▶ _TUGAS LATIHAN_
a) Berdasarkan artikel tentang sinyal dajjal di era digital, jelaskan dalam satu sampai tiga kalimat mengapa tema tersebut perlu diangkat.
b) Salin dengan tepat bagian artikel tentang sinyal dajjal di era digital dari "Di sini, penulis" sampai "dilacak di era digital.".

▶ _TEKS BACAAN_
---*---

Sinyal Dajjal di Era Digital

Jika sinyal-sinyal dajjal bisa terlacak di era digital, lalu bagaimana agar terlindungi dari fitnahnya? Sinyal Dajjal di Era Digital
MENURUT Thomas L. Friedman dalam buku “The World Is Flat 3.0: A Brief History of the Twenty-first Century” (2005: 9-10), pada sekitar tahun 2000, dunia masuk pada era “Globalisasi 3.0”. Di antara tanda-tanda era ini adalah penggunaan teknologi digital, masing-masing individu dan kelompok kecil terkovergensi dengan internet dan terhubung di dunia digital. Informasi dengan mudah didapatkan, bisa menjadi narasumber di jaringan internet, dan sangat mudah tampil ke publik.
Apa yang disebut dengan “Era Digital” sekarang ini, memang sangat relevan dengan catatan Friedman tersebut. Sekarang dengan beralihnya media lama ke media baru (internet dan digital) dunia terasa semakin sangat kecil, teknologi-informasi begitu cepat, kemudahan akses yang pada era sebelumnya yang terlihat mustahil, saat ini menjadi riil. Yang menarik untuk dipertanyakan adalah; pada faktanya berapa besar kadar manfaat yang ditimbulkan di era digital ini dibanding dengan bahayanya? Kemudian adakah sinyal-sinyal dajjal di era digital?
Tema ini perlu diangkat karena beberapa alasan: Pertama, sebagai kewaspadaan dan benteng diri dari bahaya fitnah dajjal. Kedua, bisa menggunakan kecanggihan digital secara proporsional untuk hal-hal positif. Ketiga, bisa memaksimalkan potensi-potensi kebaikan agar keburukan tidak menjadi dominan di era digital.
Informasi tentang kedatangan dajjal dalam hadits-hadits nabi begitu melimpah. Sebegitu banyaknya hingga mencapai derajat mutawatir (al-Mubayyadh, 2006: 657).
Bahkan, Hisyam bin ‘Amir al-Anshari pernah mendengar langsung dari nabi shallallahu ‘alaihi wasallam, “Sejak penciptaan Adam hingga hari kiamat, tidak ada fitnah paling besar, melebihi fitnah dajjal.” (HR. Muslim).
Di sini, penulis tidak akan membahas detail-detail riwayat mengenai dajjal, tapi berfokus kepada hal-hal subtansial seputar dajjal yang sinyal-sinyalnya bisa dilacak di era digital.

---*---

▶ _Catatan letak kata dan elemen_
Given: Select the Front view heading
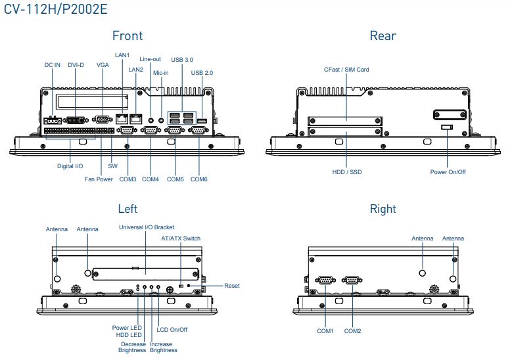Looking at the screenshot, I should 127,35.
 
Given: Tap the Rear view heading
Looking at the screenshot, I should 383,35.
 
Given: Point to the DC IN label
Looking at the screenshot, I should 53,65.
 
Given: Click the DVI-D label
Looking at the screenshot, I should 76,65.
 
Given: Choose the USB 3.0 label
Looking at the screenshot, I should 182,59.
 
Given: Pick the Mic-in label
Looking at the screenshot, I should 161,73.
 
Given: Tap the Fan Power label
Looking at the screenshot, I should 98,179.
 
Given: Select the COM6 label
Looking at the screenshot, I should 199,179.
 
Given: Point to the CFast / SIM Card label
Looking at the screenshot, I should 346,69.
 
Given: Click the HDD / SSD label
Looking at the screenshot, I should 346,172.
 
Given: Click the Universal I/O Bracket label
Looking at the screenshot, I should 146,227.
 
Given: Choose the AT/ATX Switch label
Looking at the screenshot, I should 181,238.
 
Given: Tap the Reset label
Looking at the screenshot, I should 232,286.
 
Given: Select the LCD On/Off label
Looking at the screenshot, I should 172,329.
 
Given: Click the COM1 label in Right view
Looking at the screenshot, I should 325,331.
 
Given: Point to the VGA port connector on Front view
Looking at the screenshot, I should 102,119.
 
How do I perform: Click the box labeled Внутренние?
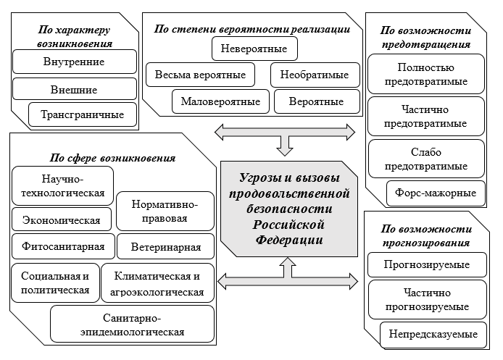click(x=74, y=62)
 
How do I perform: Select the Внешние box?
click(x=74, y=90)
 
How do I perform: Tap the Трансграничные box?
click(x=82, y=114)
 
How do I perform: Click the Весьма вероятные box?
click(x=199, y=75)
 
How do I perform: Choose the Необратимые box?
click(x=315, y=75)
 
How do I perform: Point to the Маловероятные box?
click(x=220, y=101)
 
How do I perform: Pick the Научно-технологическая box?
click(x=62, y=186)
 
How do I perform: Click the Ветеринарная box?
click(x=166, y=246)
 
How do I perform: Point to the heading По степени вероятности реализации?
click(x=252, y=29)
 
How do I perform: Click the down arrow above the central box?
click(x=286, y=146)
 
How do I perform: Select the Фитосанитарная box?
click(x=63, y=246)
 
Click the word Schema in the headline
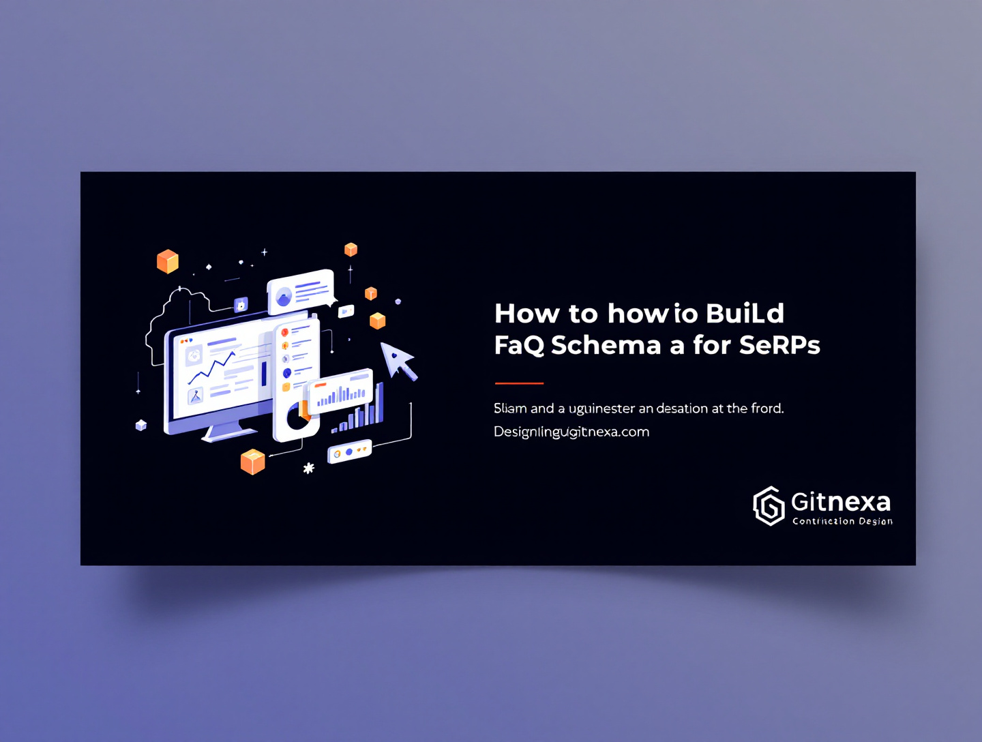pos(606,345)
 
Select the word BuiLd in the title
pos(745,314)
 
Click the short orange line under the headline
pos(519,383)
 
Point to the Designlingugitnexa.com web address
pos(571,432)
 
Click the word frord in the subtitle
pos(767,409)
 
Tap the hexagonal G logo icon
pos(769,506)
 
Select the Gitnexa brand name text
pos(841,502)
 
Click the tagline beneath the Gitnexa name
pos(842,522)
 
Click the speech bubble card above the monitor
pos(300,291)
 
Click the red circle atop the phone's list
pos(285,332)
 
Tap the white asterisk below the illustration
pos(309,468)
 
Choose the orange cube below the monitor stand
pos(252,462)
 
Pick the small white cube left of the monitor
pos(141,425)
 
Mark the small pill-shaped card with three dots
pos(349,451)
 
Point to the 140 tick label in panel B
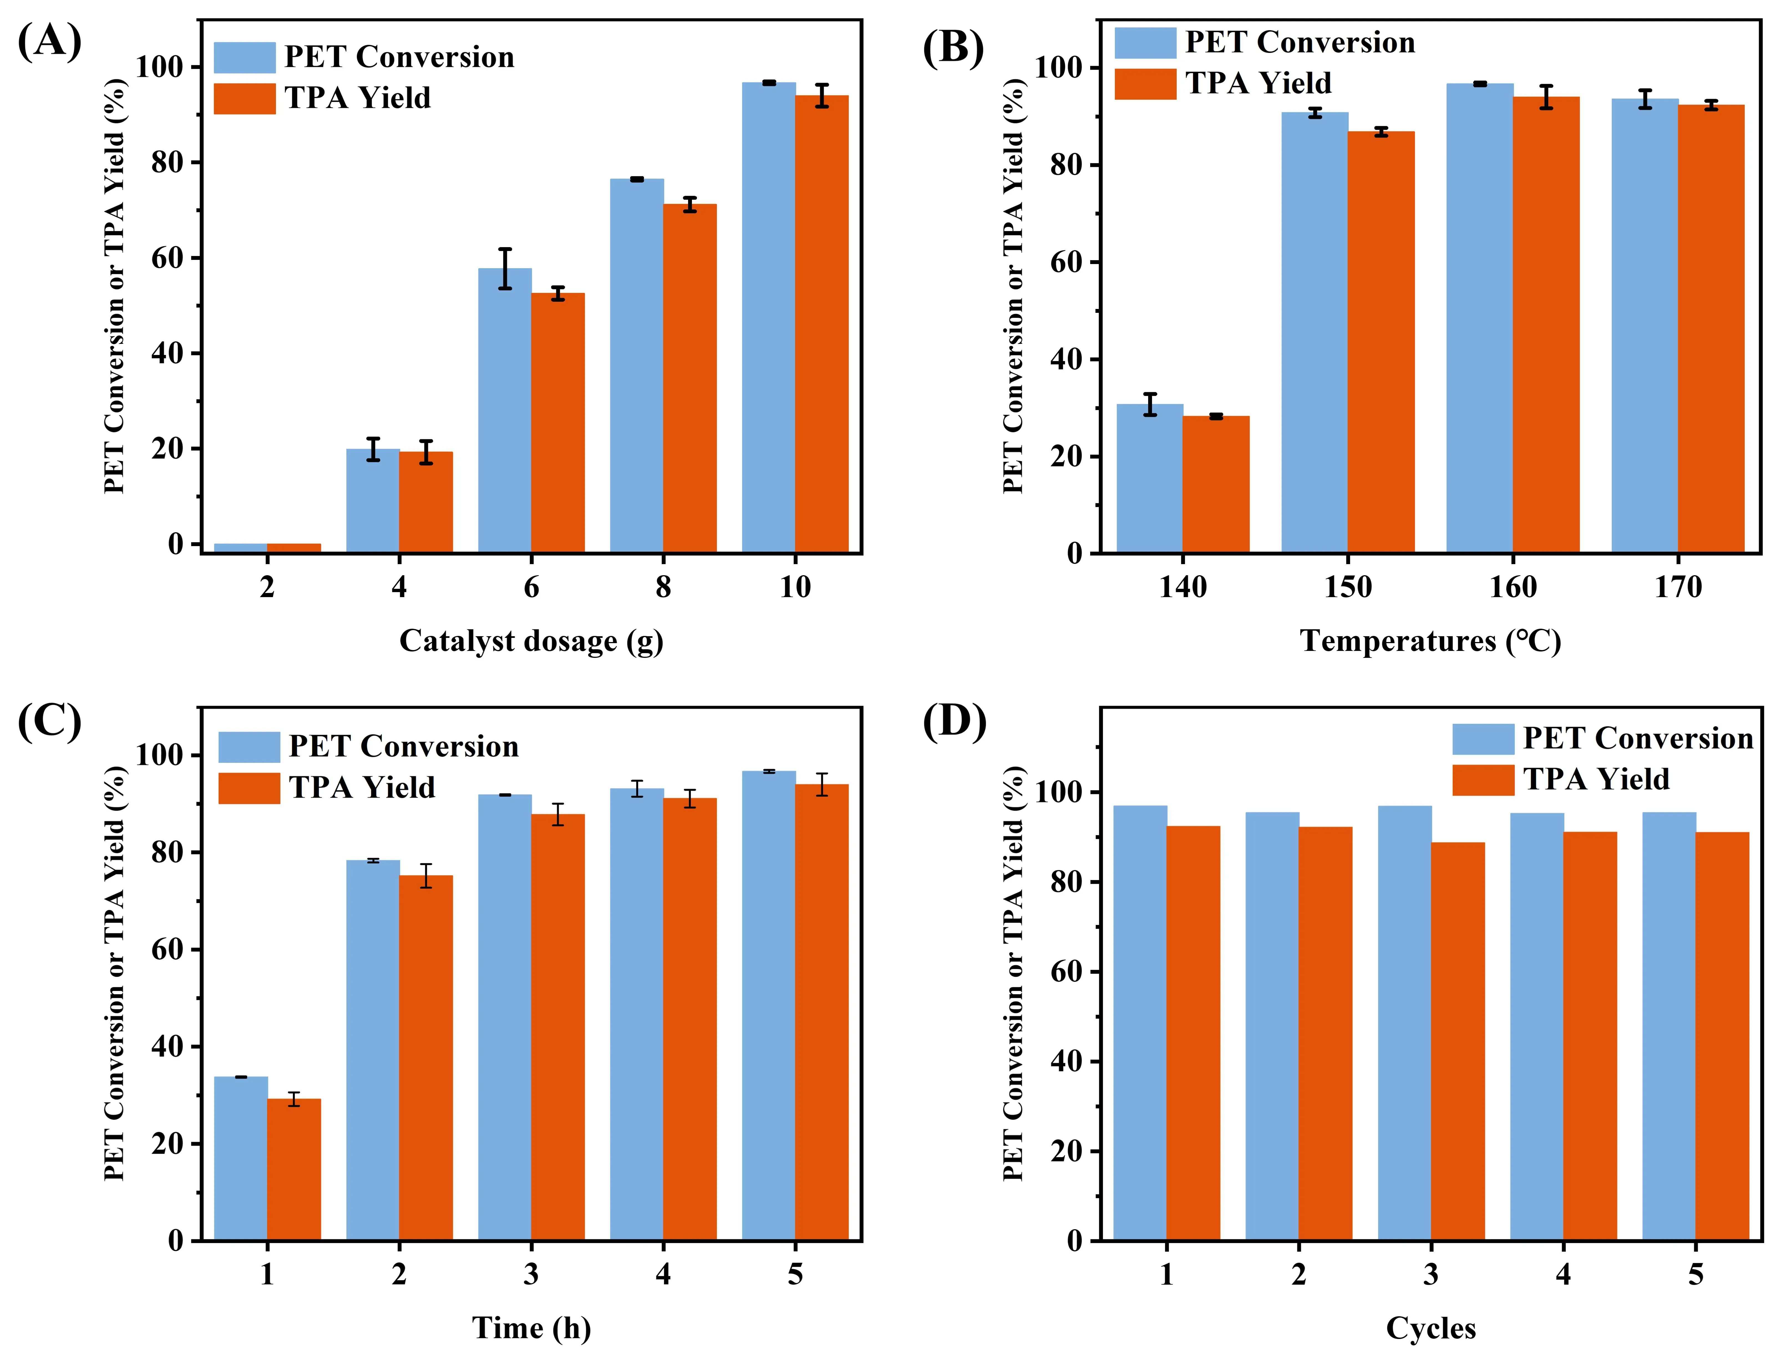(1183, 587)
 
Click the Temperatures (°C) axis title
(1430, 641)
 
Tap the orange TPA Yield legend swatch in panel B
(1145, 84)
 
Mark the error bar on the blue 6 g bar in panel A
(505, 269)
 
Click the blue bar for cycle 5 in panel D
(1669, 1026)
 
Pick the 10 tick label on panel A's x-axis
(795, 587)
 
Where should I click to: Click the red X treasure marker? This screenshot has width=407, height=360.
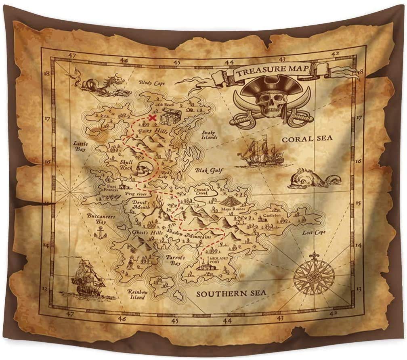coord(153,118)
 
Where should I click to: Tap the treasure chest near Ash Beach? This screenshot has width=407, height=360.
coord(166,117)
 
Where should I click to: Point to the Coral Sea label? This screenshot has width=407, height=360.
coord(307,139)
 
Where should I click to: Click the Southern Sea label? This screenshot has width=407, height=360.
coord(231,293)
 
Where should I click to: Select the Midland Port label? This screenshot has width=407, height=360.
coord(218,259)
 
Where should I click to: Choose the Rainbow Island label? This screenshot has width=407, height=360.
coord(136,295)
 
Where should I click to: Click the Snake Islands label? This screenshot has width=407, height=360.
coord(210,135)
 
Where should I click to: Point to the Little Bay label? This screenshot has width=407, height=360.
coord(81,146)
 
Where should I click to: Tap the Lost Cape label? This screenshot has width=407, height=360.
coord(314,233)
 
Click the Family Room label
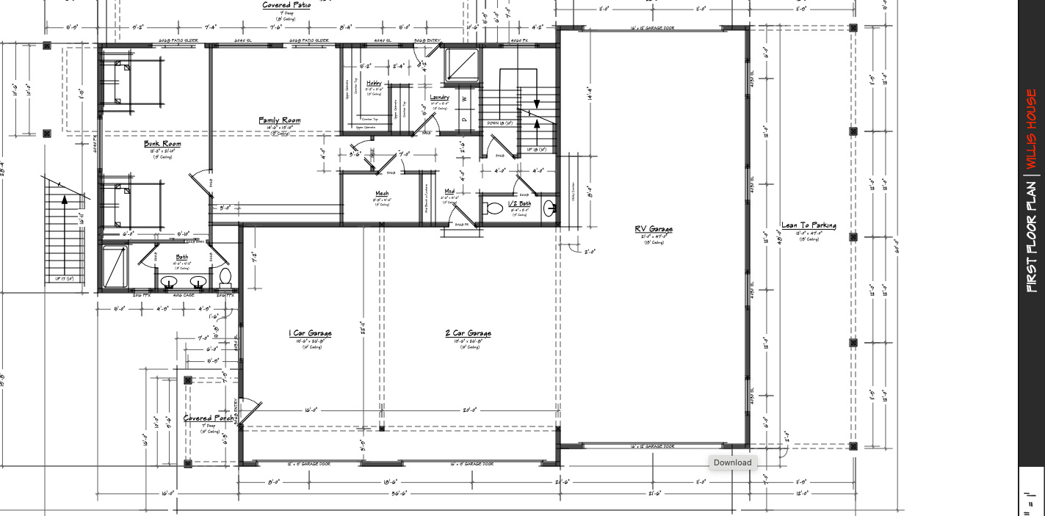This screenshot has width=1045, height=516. (x=279, y=120)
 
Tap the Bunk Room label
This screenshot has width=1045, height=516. (x=162, y=144)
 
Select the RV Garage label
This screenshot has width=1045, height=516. (x=654, y=229)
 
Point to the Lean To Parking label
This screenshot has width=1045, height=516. (x=809, y=225)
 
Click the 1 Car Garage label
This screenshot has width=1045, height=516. (x=310, y=333)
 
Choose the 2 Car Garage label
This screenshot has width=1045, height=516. (x=468, y=333)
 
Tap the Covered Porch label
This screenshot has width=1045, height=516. (x=209, y=418)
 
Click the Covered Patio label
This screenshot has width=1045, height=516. (x=286, y=5)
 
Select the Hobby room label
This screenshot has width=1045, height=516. (x=375, y=84)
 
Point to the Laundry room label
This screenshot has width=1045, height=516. (x=439, y=98)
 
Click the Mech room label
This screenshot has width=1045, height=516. (x=382, y=194)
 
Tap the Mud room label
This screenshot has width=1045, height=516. (x=449, y=192)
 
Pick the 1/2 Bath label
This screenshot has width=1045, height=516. (x=519, y=203)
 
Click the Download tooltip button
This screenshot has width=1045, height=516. (x=732, y=462)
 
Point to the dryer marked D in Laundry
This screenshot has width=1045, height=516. (x=464, y=120)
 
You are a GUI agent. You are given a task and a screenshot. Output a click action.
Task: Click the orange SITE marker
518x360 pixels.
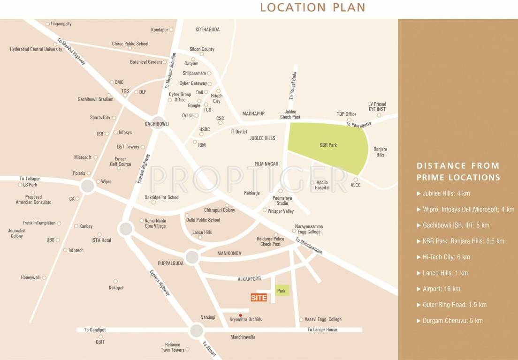[259, 298]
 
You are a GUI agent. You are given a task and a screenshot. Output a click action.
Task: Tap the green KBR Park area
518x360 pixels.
[328, 146]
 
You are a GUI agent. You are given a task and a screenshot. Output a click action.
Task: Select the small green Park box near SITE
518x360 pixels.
[282, 291]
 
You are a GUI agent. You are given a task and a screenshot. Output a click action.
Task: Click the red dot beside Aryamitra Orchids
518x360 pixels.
[241, 315]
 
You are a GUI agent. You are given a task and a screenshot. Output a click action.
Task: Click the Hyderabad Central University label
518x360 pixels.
[36, 49]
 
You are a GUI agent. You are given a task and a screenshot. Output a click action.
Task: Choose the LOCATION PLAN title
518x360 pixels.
[312, 8]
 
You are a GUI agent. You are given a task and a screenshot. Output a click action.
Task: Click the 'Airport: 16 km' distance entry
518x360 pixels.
[442, 289]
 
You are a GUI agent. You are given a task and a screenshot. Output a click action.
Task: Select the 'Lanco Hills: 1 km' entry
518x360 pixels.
[445, 273]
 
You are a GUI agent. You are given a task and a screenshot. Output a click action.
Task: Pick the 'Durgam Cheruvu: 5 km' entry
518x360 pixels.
[452, 321]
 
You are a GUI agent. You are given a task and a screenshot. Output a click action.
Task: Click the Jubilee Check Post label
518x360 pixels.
[290, 114]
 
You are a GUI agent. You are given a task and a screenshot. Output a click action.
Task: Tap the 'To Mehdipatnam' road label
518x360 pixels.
[309, 246]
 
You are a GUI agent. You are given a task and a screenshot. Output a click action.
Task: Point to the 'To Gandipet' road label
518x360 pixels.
[93, 330]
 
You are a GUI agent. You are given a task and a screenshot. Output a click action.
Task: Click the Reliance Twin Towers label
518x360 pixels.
[172, 347]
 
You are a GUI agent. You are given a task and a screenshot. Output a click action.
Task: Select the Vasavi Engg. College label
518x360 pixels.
[323, 320]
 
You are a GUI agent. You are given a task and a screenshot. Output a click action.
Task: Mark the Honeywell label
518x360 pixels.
[30, 278]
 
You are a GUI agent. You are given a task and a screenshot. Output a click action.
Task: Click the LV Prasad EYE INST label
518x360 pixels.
[377, 106]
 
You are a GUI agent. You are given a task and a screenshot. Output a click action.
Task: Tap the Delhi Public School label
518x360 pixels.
[203, 220]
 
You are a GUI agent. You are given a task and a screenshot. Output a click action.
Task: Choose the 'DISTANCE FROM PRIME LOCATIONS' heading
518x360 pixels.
[458, 172]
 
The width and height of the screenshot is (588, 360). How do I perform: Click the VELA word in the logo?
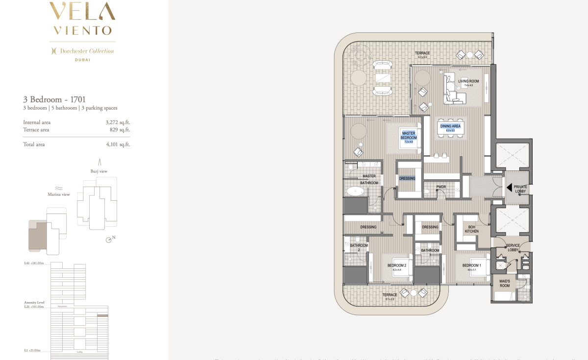pyautogui.click(x=82, y=12)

---*---

▶ _KUNCI JAWABAN_
a) Tema ini perlu diangkat sebagai kewaspadaan dan benteng diri dari bahaya fitnah dajjal. Selain itu, tema ini diangkat agar kecanggihan digital dapat digunakan secara proporsional untuk hal-hal positif. Tujuan lainnya adalah memaksimalkan potensi-potensi kebaikan sehingga keburukan tidak menjadi dominan di era digital.

b)
Di sini, penulis tidak akan membahas detail-detail riwayat mengenai dajjal, tapi berfokus kepada hal-hal subtansial seputar dajjal yang sinyal-sinyalnya bisa dilacak di era digital.